Ce sont eux qui font visiter les appartements et répondent aux premières questions. Néanmoins, ils n’interviennent pas dans le processus de sélection des habitants, le traitement des candidatures étant réservé aux agents immobiliers (l’agence est située au rez-de-chaussée).

Ils sont aussi responsables de l’entretien de l’immeuble. Entretien des parties communes pour les parties «deux-pièces» et «studios» et entretien des espaces communs et des logements pour la partie «chambres». Le montant du loyer, pour la location d’une chambre, comprend «un service de ménage» effectué par les gardiens une fois par mois (ils passent l’aspirateur, nettoient glaces et vitres ainsi que le lavabo de la kitchenette).

Ils sont également chargés du service messagerie. Chaque logement, dans les trois parties de l’immeuble, possède un interphone, qui outre sa fonction traditionnelle (filtrage des entrées) assure une liaison avec les gardiens. Un voyant lumineux rouge indique aux habitants qu’un message leur ait destiné et qu’ils ont à se rendre à la loge. La plupart du temps ces messages concernent le courrier (colis) ou ont pour fonction de prévenir les habitants de la partie «chambres» du moment de l’entretien des logements.

Les gardiens ont pour rôle d’assister matériellement les habitants : réparation des équipements ménagers, aide à l’installation.

Ils gèrent aussi les différents services : distribution des cartes pour les distributeurs de boissons et de nourriture, distribution des jetons pour les machines à laver, fermeture et ouverture des salles communes.

Ils sont chargés de la surveillance de l’immeuble. Les entrées et sorties des personnes sont contrôlées à l’aide de caméras présentes dans chaque sas d’entrée. Pour les parties «deux-pièces» et «studios», la surveillance concerne surtout les personnes extérieures à l’immeuble, mais pour la partie «chambres» le contrôle des entrées et sorties concerne aussi les habitants eux-mêmes. En effet, le règlement intérieur, en vigueur dans cette partie uniquement, interdit aux habitants de recevoir des personnes après 23 heures. La présence de ce règlement et le rôle des gardiens de le faire respecter, implique nous le verrons, un mode de relation gardiens-habitants spécifique.

Ils sont également les intermédiaires entre les habitants et les agents immobiliers pour les questions diverses et notamment les éventuels conflits de voisinage.
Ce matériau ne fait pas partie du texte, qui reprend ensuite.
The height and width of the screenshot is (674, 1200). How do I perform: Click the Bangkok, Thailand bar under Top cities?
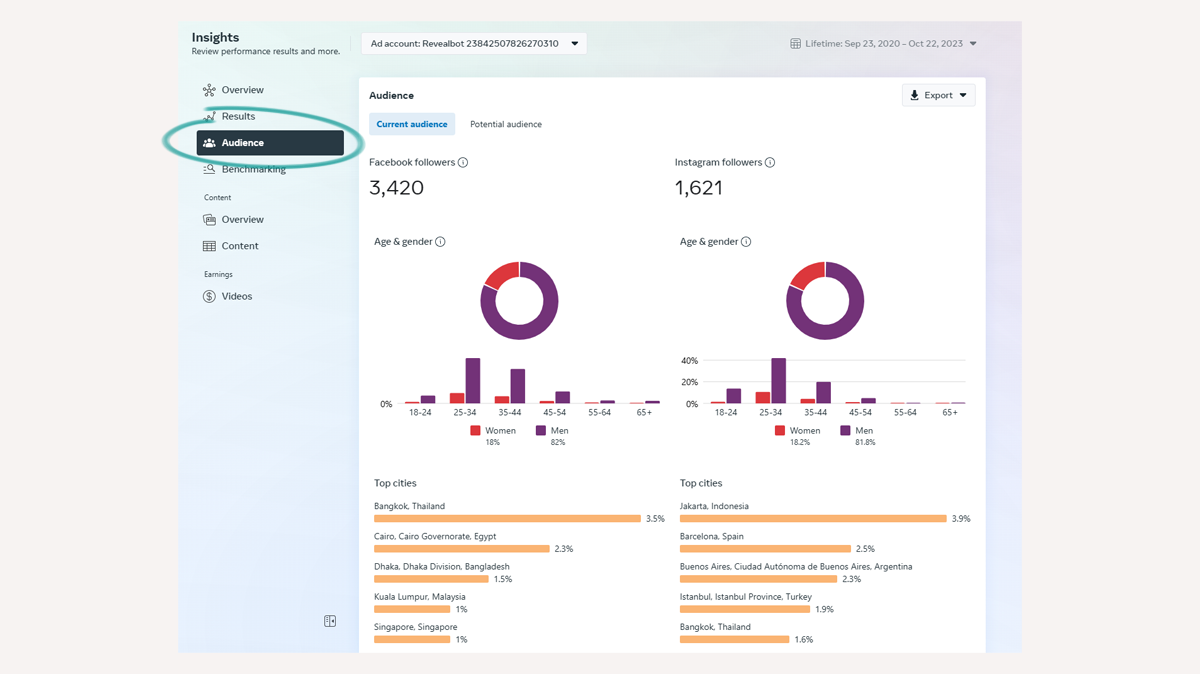point(508,518)
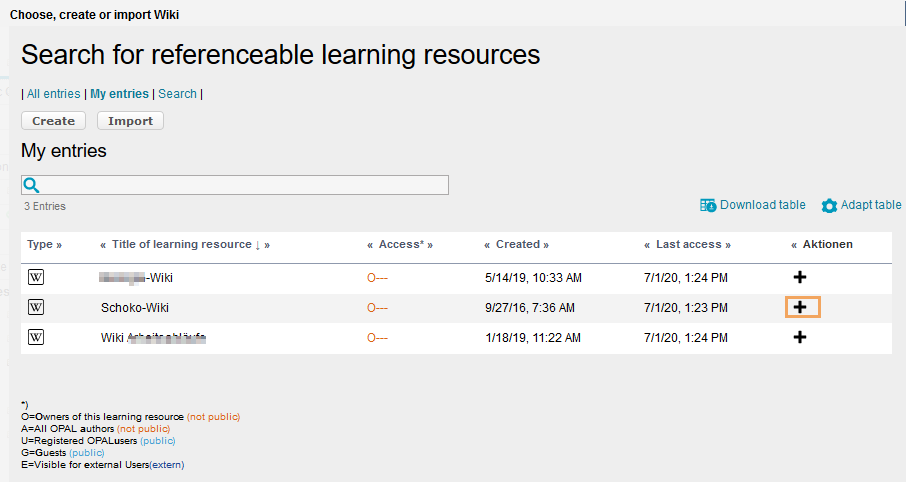Sort table by Type column
This screenshot has height=482, width=906.
pos(44,244)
Les quelques discussions que nous avons pu avoir avec les gardiens et les responsables nous ont plutôt laissé penser qu’ils n’étaient pas satisfaits que les étudiants soient présents de façon aussi massive (leur objectif rappelons-le était de loger différentes catégories de monohabitants) et que les rapports étaient globalement conflictuels. Parallèlement et au regard des déclarations des habitants, les relations entre les résidents et les gardiens de l’immeuble varient d’une partie de l’immeuble à l’autre et selon les catégories d’habitants (étudiants ou actifs).

Au sein des parties «deux-pièces» et «studios», les gardiens sont souvent présentés comme offrant aide et assistance :

  • « j’ai quand même un certain contact avec la loge et tout ça, donc je sais que si j’ai un problème tout ça, j’ai tout de suite quelqu’un qui peut m’aider alors que par contre là où j’habitais je n’avais pas ce service»
    Geneviève, 41 ans, secrétaire commerciale.
  • «le fait aussi qu’il y ait des régisseurs s’il y a un problème tout ça moi c’était plutôt le côté réception de colis ou ce genre de choses c’est bien qu’il y ait des gens qui soient là»
    Alexandra, 25 ans, étudiante en 3
    ème cycle d’école de commerce.
  • «ils sont très serviables (...) il travaillent bien c’est impeccable (...) vraiment on a un service à leur demander ils viennent tout de suite voir»
    Dan et Danielle, 24 ans, mariés, technicien informatique et infirmière.
  • « il y a un gardien donc pour moi c’est pratique quand on attend du courrier, ils peuvent le prendre et puis cette personne, enfin c’est un couple qui vit là avec leurs enfants, et bien la dame fait le ménage ici et elle s’occupe également de mon linge donc je lui donne mes affaires et puis elle les repasse ce qui est pour moi très pratique»
    Fabrice, 37 ans, directeur régional d’une grande entreprise.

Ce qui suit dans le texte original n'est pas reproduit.